AIM 1: Quote the text on the periodic table installation word for word, beginning at the words "Examining the Space" and stopping after "evaluated traffic flow.".
AIM 2: Extend the account of designing the periodic table installation, picking up right after its final sentence.

SELECTED EXTRACT:
-- begin --
Celebrating 150 years of organized elements


2019 marks 150 years since Russian chemist Dmitri Mendeleev spoke in front of the Russian Chemical Society about a new method for organizing the known and yet-to-be-identified elements. Mendeleev's methodology marked the spaces where elements *should* be and thus inspired chemists for years to come to try to find these missing pieces. To honor this great achievement, the Georgia Tech College of Sciences is participating in the UNESCO International Year of the Periodic Table of Chemical Elements (IYPT). They are sponsoring events and celebrations on campus throughout the year, culminating in an exhibition coinciding with the official opening of the new Crosland Tower library. To aid in this, Dr. Maureen Rouhi came to graduate students in the College of Industrial Design to create an interactive installation to be installed in the structure's atrium.

In this design sprint, I served as a UI, UX, and industrial designer.




Examining the Space

To understand our constraints in physical space, our team of three designers (two MSHCI and one MID) went to the designated area for the installation where we took measurements, reviewed lighting and materials, and evaluated traffic flow.

Rapid Learning

Although our team had general knowledge of the Periodic Table from high school courses, we felt it necessary to review information and dive a little deeper for a better understanding. Per the recommendation of Dr. Rouhi, I reviewed the content on This is because Ptable features a range of information on elements from their groups, properties, abundance, to their isotopes and compounds. What I quickly realized is that there is just so much information on the elements that it can be overwhelming. We wanted our experience to be easy to jump into without heavy knowledge of chemistry, so this was a barrier we would have to overcome. We needed to narrow down the information we wanted to share so that viewers either were not turned off by the knowledge requirement or they were not forced to engage with it for hours to see all the content.


The elements were not the only information we wanted to relay. We also wanted to stay on track with the meaning for the event: to honor and celebrate Dimitri Mendeleev and his achievement. Because of this, I also brushed up on the life of Dmitri Mendeleev and the background of his creation

What it Offers


Because this exhibition would be hosted on Georgia Tech's campus, we can make a few assumptions on who typical visitor would be. Simply because of the location, we can assume that most visitors are going to either be Georgia Tech students, faculty, friends, or family. This means that generally one can assume users will have a higher than average academic and interest level in the experience, but we do not want to settle with just that. Because this exhibition is on a public and academic space, we also want to be inclusive of all ages and capabilities. For students and adults, the experience could be a fun distraction, but for their children or siblings, it could be inspirational. We also want to be considerate of those with visual, hearing, or motor impairments and facilitate their engagement where possible as well.
-- end --
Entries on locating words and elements
-- begin --
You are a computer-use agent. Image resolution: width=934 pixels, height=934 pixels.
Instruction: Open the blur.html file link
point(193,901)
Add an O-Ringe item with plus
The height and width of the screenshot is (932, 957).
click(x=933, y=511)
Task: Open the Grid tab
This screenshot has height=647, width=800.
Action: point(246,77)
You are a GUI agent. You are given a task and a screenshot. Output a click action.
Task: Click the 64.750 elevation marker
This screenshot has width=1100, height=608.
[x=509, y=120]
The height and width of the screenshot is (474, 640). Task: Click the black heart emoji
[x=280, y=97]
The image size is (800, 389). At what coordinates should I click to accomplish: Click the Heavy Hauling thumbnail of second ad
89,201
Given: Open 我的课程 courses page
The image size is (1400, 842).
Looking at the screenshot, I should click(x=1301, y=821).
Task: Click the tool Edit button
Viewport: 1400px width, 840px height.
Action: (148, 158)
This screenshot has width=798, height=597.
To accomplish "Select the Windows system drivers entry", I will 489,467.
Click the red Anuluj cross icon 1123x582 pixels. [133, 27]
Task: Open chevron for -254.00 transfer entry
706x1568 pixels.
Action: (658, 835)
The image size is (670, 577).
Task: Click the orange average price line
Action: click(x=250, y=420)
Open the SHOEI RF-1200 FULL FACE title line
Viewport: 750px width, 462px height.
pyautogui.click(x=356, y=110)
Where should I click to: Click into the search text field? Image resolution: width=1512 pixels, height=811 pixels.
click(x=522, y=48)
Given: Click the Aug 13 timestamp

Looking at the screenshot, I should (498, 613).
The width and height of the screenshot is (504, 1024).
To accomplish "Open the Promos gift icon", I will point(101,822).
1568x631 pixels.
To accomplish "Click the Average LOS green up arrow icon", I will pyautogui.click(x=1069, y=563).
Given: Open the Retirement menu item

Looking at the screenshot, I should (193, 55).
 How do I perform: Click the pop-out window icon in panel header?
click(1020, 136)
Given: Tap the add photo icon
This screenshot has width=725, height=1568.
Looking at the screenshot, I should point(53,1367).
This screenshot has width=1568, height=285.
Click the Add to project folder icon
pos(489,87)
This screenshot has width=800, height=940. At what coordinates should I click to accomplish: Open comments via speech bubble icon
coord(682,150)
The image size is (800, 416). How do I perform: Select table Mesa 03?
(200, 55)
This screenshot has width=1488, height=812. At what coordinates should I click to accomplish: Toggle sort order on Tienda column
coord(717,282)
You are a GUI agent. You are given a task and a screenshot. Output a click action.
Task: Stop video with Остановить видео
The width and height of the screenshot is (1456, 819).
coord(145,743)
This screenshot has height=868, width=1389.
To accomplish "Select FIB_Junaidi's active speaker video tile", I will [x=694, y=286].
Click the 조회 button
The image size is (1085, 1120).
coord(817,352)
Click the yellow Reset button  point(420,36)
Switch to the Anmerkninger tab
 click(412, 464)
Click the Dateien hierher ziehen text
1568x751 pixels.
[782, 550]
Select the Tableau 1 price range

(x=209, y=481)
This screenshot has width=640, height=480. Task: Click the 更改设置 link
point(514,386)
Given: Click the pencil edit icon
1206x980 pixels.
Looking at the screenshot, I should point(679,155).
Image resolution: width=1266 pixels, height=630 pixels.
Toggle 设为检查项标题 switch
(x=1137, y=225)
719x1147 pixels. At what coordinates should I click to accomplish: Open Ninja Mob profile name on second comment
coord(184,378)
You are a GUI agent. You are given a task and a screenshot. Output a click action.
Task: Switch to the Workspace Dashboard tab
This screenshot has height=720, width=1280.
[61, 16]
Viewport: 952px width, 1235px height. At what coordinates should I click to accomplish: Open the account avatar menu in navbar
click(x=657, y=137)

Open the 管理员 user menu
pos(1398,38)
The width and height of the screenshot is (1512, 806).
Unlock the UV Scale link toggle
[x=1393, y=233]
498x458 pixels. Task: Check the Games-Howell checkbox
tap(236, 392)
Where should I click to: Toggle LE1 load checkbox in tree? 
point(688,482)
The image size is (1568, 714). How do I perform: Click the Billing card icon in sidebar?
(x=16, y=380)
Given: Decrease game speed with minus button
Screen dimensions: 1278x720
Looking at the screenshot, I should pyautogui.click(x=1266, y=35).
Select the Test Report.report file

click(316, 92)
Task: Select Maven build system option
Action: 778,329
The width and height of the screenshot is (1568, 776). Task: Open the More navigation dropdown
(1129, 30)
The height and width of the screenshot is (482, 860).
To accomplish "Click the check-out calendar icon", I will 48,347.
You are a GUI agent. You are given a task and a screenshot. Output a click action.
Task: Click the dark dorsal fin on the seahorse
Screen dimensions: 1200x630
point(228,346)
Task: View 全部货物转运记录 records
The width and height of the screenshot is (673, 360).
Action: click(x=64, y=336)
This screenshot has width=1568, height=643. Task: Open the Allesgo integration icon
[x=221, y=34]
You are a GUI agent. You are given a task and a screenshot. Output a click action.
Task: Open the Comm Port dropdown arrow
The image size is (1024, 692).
-- end --
EXERCISE ANSWER 1:
Examining the Space

To understand our constraints in physical space, our team of three designers (two MSHCI and one MID) went to the designated area for the installation where we took measurements, reviewed lighting and materials, and evaluated traffic flow.

EXERCISE ANSWER 2:
To begin our ideation, each team member separated and sketched a series of ideas. We then presented them to each other and began to build upon our initial concepts. Some were scrapped. Some were merged.


Ultimately, we landed on in installation based around a series of pedestals and a paired display. We wanted to have an architectural aspect to our design so that even when not in use, it was an interesting part of the environment. We also wanted the experience to serve multiple people simultaneously, turning it into a social adventure. Atop each pedestal, we wanted to have a different representation of the world: a plant (flora), a doll (fauna), a bottle of water (the oceans), a globe (the environment). These objects would serve as representatives of their respective aspect of the world, but also as an interactive trigger to the display. A user would be invited to interact and play with the objects. This would in turn activate an animation on the screen revealing the elements in that aspect of the world.. This would make the importance of the table and elements more evident and relatable to the the user, than say to tell them the half-life of Nihonium.


To kick off the entire interaction and to pull the experience back to the efforts of Mendeleev, we would have an additional pedestal in the center featuring a bust of the chemist. This bust would be toppled over, inviting viewers to correct the object and thereby initiating a brief biography and introduction to the table. Viewers can then interact with the objects at the other pedestals to alter the display. After each pedestal has been interacted with or after a set period of time, the bust would then topple itself over again, resetting the experience for future viewers.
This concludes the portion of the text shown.